Diagnosis Problems and Decision Problems

A relatively large amount of trouble in figuring out how to solve a problem can be avoided by not treating diagnosis problems as decision problems, and not treating decision problems as diagnosis problems, even if they are generally similar.

A Diagnosis Problem is something where a definite cause for the behaviour of a system exists and is in fact causing that behaviour. The trouble is finding it, and diagnosis is about doing so in a timely and, most importantly, correct manner. Often times this is not a singular cause, but a set of only jointly sufficient substates, where changing any of them makes the larger problem go away.

A Decision Problem is that you have an outcome you’d like to achieve, and many ways of getting there. You have to pick one, because you can’t do multiple things at the same time without them getting into each other’s way. The problem is typically about which way the best way of getting there.

Generally speaking, you can convert one into the other, and various framings of the same problem will generally exist, but the framing has significant impact on how a solution is sought and found.

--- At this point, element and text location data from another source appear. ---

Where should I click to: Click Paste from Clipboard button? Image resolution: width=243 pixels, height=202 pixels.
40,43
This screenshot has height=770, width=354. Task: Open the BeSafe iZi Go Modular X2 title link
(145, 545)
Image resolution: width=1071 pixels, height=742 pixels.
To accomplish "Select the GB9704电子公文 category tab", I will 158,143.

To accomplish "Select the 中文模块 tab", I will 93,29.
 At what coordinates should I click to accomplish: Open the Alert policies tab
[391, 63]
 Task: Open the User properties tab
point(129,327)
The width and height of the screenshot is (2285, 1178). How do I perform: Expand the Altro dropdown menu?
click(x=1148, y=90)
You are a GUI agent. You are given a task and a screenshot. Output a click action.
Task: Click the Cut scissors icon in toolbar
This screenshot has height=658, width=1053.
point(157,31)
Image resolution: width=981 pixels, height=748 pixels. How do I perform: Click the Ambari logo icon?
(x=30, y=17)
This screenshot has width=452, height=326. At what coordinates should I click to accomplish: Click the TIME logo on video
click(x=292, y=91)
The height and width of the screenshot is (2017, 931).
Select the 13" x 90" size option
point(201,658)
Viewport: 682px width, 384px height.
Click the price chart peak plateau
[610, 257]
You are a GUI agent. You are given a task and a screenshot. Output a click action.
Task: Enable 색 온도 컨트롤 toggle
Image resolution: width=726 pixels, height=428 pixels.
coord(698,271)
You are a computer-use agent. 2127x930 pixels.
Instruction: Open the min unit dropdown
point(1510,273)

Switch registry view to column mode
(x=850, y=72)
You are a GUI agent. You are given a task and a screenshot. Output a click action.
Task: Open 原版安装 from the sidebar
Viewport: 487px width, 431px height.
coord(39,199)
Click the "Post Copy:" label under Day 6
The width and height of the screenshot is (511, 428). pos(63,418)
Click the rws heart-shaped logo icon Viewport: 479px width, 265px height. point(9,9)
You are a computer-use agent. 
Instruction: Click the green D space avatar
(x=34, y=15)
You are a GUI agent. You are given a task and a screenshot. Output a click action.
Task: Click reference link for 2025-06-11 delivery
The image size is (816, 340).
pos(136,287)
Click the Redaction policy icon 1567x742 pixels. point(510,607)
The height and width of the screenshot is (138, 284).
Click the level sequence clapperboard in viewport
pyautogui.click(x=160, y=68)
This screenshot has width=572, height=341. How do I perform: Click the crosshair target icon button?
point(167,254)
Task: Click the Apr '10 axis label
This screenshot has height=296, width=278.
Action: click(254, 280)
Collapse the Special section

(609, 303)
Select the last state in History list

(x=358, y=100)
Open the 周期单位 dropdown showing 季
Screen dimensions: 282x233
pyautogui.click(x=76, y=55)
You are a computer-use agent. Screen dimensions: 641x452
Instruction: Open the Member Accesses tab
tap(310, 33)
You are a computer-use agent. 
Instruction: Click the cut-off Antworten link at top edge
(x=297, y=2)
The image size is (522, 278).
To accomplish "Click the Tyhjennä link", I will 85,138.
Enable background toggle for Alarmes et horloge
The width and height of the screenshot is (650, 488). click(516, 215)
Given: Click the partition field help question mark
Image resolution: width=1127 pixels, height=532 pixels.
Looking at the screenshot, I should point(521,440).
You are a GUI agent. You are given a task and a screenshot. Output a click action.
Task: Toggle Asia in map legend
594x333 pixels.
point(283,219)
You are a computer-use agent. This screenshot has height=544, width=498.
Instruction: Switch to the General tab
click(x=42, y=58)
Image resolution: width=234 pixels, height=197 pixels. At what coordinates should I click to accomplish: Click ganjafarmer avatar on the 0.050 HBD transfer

Confusing a decision problem for a diagnosis problem results in a lot of small experiments to test the waters, and being confused when all of them cause a reaction in the system, usually in the direction you intend to go. There aren’t a lot of “misses” in walking in an open field, and it can result in paralysis as you try to figure out “the best way” to get to your destination, ignoring that the outcome is signficantly more important than the understanding of every step along the way. This is the lesser of the two complications.

On the other hand, confusing a diagnosis problem for a decision problem often results in removing the larger-scale problem without understanding why it occurred, leading to simple solutions that work, but misunderstand the problem, the solution, and the situation. An crude, exaggerated example here would be to buy a new car when your old one runs out of gas. The problem is most definitely solved, you have a functioning vehicle again, but the solution is… not ideal.

Of course, often times, “a solution that works” is all you really care about. The entirety of why Erlang is very good at producing reliable applications is because it doesn’t much care about what went wrong in what way, it shrugs and restarts that part of the application. “A working solution” is already a very good thing, and not to be scoffed at.

Diagnosing the exact cause and method of the symptom is expensive. Shrugging and discarding the information of the path to the problem is often the right thing to do, cognitive resources are scarce and considerably more expensive than, say, making computers do more work. But that stops at a point, most notably when safety is involved. Here, figuring how and why the system at large works is no longer optional, but deeply important. The nature of the symptom is one that can’t be allowed to recur, so understanding the nature of the problem, the system, and the solution and their respective consequences is crucial.

This points to a larger friction in organisations and systems, where for some people, a problem is a diagnosis problem, and for others, it’s a decision problem. A manager will not care why a service keeps going down, only that it stops going down. An engineer will care a lot as to why it goes down, because otherwise they will have to mitigate that problem over and over again, and that is boring and expensive.

Figuring out who is invested in what part of the problem can save you a lot of trouble.